▸ **Exercise description**
Within the records, find every line that includes the word "circle" and copy it.

▸ **Data**
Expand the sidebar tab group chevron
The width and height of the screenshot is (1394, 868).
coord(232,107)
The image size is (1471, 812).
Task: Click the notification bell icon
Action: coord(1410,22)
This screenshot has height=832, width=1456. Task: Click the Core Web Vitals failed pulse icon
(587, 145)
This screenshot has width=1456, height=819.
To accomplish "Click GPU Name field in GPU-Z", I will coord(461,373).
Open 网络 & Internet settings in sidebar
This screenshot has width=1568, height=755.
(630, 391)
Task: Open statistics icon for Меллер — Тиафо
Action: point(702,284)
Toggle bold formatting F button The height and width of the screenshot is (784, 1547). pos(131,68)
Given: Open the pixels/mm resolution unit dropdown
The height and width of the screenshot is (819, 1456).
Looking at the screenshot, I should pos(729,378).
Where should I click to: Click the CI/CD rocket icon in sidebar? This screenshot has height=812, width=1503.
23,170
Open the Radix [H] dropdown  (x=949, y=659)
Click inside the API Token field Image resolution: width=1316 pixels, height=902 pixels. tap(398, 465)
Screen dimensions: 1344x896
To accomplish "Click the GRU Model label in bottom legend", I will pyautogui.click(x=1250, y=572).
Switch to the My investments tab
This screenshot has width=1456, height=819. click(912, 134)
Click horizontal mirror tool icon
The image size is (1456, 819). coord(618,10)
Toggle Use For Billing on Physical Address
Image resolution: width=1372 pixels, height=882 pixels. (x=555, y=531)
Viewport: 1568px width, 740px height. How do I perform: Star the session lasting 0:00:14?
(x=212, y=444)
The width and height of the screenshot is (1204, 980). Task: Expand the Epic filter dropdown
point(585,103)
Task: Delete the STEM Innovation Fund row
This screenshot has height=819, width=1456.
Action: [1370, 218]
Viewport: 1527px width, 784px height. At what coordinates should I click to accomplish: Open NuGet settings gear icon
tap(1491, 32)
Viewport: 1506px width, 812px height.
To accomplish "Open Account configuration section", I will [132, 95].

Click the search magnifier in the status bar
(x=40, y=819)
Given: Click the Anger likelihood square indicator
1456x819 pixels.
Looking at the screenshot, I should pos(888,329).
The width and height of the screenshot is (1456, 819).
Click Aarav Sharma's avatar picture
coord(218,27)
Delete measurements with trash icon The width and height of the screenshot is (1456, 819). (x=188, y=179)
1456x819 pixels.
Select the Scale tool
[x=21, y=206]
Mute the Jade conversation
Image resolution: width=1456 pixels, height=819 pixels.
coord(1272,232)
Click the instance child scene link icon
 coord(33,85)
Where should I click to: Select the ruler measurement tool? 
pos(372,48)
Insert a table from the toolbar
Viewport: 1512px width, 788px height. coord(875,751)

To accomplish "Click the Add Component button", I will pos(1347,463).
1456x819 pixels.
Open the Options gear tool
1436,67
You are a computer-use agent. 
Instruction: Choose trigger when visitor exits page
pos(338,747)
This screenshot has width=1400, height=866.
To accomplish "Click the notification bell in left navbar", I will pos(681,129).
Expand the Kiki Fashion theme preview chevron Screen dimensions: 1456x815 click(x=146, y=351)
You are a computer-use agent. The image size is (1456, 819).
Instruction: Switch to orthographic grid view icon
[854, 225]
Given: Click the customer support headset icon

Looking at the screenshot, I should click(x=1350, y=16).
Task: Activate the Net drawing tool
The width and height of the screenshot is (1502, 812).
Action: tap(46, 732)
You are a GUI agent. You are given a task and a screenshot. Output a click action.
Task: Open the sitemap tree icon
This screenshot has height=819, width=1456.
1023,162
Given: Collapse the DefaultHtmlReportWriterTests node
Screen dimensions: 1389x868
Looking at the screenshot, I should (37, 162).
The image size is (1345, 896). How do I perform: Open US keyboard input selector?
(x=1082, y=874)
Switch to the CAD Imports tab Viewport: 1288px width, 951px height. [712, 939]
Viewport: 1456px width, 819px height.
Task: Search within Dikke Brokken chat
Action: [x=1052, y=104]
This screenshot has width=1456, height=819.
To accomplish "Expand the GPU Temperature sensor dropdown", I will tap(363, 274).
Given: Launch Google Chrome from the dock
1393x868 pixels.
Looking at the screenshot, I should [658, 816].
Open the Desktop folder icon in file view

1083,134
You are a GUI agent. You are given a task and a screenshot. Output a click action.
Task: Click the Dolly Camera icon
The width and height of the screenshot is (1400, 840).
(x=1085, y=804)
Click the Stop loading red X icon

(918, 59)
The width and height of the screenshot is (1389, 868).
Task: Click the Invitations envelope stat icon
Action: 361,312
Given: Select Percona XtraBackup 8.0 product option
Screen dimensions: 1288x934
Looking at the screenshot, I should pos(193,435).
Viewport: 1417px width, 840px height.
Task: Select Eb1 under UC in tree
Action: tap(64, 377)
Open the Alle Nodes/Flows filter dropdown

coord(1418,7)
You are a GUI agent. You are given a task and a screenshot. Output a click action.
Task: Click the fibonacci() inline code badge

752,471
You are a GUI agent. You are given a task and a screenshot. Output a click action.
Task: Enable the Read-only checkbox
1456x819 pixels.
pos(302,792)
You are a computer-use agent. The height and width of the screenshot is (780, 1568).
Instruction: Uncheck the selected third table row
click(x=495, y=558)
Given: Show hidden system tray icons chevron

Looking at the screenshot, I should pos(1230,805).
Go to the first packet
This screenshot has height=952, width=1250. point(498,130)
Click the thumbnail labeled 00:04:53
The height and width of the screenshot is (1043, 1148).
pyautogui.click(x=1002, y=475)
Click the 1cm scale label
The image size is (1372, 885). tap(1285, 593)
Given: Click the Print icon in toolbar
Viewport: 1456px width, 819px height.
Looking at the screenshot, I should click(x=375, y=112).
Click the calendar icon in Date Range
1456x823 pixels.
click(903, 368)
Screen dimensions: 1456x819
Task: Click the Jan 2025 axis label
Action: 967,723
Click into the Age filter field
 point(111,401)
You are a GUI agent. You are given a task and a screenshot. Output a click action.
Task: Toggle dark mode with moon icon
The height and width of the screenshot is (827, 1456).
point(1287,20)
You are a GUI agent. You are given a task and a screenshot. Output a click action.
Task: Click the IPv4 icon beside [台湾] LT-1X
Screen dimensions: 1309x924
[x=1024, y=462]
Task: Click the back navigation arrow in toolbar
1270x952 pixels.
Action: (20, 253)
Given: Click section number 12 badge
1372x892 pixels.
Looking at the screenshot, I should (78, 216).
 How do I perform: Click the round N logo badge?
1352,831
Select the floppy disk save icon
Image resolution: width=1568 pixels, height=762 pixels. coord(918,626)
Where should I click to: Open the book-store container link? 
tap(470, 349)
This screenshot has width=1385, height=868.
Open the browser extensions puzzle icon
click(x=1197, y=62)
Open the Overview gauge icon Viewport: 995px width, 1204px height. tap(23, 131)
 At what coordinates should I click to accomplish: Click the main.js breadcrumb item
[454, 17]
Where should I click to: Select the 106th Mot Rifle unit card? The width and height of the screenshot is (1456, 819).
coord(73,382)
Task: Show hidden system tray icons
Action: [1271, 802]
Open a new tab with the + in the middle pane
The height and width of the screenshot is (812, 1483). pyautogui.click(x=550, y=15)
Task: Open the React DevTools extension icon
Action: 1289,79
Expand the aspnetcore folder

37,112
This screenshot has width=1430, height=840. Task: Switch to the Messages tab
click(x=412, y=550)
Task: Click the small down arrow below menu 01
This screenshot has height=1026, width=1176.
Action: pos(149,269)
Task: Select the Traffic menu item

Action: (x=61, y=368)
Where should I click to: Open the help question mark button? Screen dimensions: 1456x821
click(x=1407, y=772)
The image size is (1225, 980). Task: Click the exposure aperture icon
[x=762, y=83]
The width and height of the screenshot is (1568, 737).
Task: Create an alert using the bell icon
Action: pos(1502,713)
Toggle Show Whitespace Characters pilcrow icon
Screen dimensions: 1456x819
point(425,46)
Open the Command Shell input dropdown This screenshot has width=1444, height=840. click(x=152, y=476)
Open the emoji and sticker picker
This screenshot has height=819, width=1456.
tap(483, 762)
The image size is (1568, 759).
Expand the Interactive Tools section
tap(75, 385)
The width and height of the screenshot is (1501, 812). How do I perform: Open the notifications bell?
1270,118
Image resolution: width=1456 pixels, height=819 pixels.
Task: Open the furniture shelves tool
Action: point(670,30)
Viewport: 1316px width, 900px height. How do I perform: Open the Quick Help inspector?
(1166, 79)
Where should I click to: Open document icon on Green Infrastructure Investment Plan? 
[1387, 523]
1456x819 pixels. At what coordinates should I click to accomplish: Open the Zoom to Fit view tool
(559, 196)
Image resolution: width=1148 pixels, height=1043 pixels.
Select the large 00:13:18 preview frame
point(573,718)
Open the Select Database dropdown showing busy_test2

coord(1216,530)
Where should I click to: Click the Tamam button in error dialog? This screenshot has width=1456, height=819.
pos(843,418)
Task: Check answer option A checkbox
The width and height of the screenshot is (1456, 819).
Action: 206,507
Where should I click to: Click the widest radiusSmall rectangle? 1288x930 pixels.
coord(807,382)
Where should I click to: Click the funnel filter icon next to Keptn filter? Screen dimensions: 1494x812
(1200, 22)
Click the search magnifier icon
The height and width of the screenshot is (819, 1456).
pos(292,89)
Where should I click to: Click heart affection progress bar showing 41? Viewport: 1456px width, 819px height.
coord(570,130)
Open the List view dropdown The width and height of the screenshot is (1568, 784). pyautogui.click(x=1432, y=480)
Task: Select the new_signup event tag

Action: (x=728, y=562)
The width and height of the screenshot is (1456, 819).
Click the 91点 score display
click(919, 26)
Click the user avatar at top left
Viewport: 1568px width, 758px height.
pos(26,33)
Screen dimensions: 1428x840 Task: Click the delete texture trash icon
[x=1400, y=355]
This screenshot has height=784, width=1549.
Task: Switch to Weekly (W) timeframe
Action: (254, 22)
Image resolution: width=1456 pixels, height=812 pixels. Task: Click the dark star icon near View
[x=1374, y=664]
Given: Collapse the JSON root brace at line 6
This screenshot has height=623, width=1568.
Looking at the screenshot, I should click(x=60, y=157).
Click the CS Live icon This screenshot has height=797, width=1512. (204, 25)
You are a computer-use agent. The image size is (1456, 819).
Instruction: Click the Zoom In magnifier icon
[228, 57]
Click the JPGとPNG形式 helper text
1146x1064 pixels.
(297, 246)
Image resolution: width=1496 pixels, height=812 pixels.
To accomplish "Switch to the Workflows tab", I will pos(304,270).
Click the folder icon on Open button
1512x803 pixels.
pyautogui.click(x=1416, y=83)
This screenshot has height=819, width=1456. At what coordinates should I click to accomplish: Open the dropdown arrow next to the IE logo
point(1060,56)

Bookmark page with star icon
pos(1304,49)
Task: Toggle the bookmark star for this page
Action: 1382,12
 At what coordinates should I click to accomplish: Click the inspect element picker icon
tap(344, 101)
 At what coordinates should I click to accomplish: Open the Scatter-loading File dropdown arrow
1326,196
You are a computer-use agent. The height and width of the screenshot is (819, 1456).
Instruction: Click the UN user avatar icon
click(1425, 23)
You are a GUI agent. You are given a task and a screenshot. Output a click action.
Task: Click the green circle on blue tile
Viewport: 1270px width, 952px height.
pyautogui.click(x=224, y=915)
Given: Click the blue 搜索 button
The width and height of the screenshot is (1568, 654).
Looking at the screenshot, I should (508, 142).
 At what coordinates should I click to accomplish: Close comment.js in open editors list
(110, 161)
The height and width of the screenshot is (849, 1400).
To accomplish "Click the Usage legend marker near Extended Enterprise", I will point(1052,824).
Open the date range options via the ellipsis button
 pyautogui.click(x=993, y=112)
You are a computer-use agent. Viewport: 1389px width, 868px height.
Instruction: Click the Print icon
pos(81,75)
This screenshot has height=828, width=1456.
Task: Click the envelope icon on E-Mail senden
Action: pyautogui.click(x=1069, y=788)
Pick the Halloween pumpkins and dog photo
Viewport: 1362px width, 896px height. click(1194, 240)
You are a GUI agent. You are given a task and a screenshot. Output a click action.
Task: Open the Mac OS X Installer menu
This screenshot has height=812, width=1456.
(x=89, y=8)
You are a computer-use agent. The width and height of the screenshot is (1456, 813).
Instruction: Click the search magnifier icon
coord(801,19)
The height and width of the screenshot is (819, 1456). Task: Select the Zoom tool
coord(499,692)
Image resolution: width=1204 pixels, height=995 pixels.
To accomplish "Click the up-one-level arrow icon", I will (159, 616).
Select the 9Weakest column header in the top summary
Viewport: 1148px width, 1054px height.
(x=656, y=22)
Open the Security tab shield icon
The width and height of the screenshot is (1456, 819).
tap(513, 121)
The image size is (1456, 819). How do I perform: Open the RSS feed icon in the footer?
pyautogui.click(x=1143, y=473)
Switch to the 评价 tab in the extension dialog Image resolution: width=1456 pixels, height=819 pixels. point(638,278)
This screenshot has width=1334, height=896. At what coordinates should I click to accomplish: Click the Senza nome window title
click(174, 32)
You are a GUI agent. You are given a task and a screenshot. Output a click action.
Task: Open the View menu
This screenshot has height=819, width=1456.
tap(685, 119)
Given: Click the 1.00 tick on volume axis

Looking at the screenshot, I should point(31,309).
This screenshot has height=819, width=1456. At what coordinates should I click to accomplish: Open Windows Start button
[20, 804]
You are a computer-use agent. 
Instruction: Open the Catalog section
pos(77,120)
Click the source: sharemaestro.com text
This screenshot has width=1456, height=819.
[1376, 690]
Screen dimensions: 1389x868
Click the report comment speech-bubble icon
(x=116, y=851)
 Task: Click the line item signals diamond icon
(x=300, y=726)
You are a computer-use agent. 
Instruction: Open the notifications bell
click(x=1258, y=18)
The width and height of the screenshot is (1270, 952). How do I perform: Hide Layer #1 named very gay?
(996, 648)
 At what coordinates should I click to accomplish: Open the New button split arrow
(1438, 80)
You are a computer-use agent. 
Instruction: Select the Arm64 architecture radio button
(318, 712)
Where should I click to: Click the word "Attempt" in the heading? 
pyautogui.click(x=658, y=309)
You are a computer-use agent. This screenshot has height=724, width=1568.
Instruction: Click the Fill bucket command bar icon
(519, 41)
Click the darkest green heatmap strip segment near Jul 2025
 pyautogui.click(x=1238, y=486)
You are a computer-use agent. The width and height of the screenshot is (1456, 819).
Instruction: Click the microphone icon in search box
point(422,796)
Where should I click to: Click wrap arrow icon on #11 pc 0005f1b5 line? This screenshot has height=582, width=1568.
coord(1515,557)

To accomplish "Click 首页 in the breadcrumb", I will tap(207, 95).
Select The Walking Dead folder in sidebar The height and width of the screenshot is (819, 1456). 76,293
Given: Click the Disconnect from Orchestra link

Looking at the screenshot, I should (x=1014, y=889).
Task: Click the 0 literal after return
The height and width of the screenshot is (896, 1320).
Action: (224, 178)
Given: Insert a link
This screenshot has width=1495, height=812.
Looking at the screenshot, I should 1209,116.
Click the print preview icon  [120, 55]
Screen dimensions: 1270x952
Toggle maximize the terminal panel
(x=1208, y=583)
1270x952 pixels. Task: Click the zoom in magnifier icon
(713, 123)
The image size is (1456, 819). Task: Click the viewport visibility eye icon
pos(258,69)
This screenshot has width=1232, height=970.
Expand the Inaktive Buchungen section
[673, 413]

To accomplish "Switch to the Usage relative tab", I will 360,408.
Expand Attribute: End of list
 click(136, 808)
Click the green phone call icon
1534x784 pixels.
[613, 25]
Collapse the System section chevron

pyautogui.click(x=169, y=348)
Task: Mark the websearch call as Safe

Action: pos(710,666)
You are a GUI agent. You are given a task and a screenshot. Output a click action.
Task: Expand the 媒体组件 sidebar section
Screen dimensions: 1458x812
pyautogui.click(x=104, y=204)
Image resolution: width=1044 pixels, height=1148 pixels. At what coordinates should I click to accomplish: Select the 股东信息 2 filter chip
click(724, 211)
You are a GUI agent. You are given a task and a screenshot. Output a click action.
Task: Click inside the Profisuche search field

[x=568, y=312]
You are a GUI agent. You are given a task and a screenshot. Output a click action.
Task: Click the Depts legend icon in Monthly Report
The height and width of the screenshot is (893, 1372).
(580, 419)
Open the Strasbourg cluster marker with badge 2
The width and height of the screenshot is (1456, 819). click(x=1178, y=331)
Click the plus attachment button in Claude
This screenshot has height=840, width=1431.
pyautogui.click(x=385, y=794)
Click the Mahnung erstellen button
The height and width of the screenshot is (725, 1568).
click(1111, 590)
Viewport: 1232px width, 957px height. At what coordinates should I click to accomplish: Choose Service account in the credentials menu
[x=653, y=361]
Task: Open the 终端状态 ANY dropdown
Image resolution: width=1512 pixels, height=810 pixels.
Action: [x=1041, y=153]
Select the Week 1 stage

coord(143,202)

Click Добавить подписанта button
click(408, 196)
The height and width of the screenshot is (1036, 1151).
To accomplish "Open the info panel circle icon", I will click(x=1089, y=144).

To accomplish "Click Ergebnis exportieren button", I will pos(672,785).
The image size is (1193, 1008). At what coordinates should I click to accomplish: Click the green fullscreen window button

▸ **Written answer**
Task: Click the green circle on blue tile
To accomplish "Open the info panel circle icon", I will click(x=1089, y=144).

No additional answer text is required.